Let's assume that the door rotates clockwise. The angular momentum of the bullet before the collision is given by the product of its linear momentum (mv) and the perpendicular distance from the rotation axis (which is the hinge of the door). So:
Lbullet = mv * d
Where m is the mass of the bullet, v is its velocity, and d is the distance from the hinge.

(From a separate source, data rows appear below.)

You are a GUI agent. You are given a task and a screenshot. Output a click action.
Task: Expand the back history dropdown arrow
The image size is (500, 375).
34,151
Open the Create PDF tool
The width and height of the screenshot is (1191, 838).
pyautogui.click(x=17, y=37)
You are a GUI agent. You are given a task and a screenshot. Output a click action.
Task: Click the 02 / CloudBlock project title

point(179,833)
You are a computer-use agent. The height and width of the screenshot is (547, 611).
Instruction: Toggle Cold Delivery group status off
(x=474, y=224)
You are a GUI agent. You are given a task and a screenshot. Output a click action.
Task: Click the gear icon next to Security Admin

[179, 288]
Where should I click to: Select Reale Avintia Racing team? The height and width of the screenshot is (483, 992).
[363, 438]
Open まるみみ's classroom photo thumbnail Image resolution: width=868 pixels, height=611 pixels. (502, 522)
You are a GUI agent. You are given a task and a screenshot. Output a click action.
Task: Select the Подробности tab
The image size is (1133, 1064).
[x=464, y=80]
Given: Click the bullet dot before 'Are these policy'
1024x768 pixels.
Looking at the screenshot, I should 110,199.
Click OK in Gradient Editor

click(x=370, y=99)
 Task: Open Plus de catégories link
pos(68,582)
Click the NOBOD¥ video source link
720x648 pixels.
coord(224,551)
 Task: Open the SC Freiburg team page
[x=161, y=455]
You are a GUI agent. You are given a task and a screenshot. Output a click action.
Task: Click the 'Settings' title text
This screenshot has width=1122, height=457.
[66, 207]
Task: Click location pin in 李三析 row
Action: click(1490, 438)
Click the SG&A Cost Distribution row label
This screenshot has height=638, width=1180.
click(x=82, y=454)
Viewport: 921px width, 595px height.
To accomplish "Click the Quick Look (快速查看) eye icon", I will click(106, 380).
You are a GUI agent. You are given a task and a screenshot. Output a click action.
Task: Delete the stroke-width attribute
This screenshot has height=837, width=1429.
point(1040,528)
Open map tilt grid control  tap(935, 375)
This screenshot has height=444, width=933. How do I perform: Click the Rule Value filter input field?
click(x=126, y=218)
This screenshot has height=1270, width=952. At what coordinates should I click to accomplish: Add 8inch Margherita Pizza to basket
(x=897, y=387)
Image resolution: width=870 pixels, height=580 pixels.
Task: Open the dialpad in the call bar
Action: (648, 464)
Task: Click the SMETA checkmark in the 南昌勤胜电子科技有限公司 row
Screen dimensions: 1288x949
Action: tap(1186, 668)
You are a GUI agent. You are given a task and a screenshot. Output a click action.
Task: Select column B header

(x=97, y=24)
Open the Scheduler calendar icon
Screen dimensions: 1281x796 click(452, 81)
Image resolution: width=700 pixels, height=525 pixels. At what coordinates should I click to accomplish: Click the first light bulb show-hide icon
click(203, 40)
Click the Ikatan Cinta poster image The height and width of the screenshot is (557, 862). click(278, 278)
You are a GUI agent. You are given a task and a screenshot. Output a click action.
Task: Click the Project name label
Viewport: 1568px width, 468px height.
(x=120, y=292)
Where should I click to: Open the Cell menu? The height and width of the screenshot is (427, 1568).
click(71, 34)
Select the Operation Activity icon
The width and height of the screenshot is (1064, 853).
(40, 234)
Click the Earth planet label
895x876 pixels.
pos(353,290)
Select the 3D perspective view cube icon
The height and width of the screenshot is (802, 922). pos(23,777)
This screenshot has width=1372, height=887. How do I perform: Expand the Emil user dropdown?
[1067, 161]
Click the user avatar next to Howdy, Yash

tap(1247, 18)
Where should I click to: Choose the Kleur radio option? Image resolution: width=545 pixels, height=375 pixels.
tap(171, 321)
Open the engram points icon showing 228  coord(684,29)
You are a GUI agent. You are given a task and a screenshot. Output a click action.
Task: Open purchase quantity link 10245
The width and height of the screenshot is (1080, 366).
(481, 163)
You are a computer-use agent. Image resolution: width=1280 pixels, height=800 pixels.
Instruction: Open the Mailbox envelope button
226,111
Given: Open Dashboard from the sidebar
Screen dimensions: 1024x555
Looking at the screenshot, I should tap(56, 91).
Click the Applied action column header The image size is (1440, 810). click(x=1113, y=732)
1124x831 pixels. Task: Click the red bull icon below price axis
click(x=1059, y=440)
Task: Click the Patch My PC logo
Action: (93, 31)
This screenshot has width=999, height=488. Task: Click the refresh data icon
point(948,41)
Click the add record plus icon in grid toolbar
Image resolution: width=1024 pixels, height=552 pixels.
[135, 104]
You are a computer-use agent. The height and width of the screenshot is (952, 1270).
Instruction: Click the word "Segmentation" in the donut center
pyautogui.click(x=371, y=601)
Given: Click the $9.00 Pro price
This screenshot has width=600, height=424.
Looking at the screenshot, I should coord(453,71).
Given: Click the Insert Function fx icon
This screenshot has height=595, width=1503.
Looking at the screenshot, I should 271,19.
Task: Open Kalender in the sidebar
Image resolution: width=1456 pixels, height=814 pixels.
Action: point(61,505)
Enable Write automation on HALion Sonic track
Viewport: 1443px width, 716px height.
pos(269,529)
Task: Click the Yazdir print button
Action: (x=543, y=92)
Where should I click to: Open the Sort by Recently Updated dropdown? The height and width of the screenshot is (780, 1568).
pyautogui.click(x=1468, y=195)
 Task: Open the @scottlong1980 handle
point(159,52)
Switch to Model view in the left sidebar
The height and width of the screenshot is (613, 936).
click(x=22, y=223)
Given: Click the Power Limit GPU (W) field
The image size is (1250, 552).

The angular momentum of the door is given by its moment of inertia (which is the same as a rod with an axis at one end) multiplied by the angular speed ω:
Ldoor = Idoor * ω
Now, according to the conservation of angular momentum, the total angular momentum before the collision should be equal to the total angular momentum after the collision:
Lbullet = Ldoor
Substituting the values, we have:
mv * d = Idoor * ω
Rearranging the equation for ω:
ω = (mv * d) / Idoor
The moment of inertia (Idoor) of a rod with an axis at one end is given by:
Idoor = (1/3) * mass * length^2
Substituting the known values:
Idoor = (1 / 3) * 21.1 kg * (1 m)^2
Now, you can plug in the values into the equation to calculate the angular speed (ω):
ω = (0.006 kg * 1.00 m/s * 0.104 m) / [(1/3) * 21.1 kg * (1 m)^2]
Simplifying the equation:
ω = 0.006 * 1.00 * 0.104 / [1/3 * 21.1]
ω = 0.624 / 7.03
ω = 0.0886 rad/s
Therefore, the angular speed at which the door swings open immediately after the collision is approximately 0.0886 rad/s.
I apologize for providing an incorrect answer earlier. The correct angular speed is 0.0886 rad/s, not 0.749 rad/s.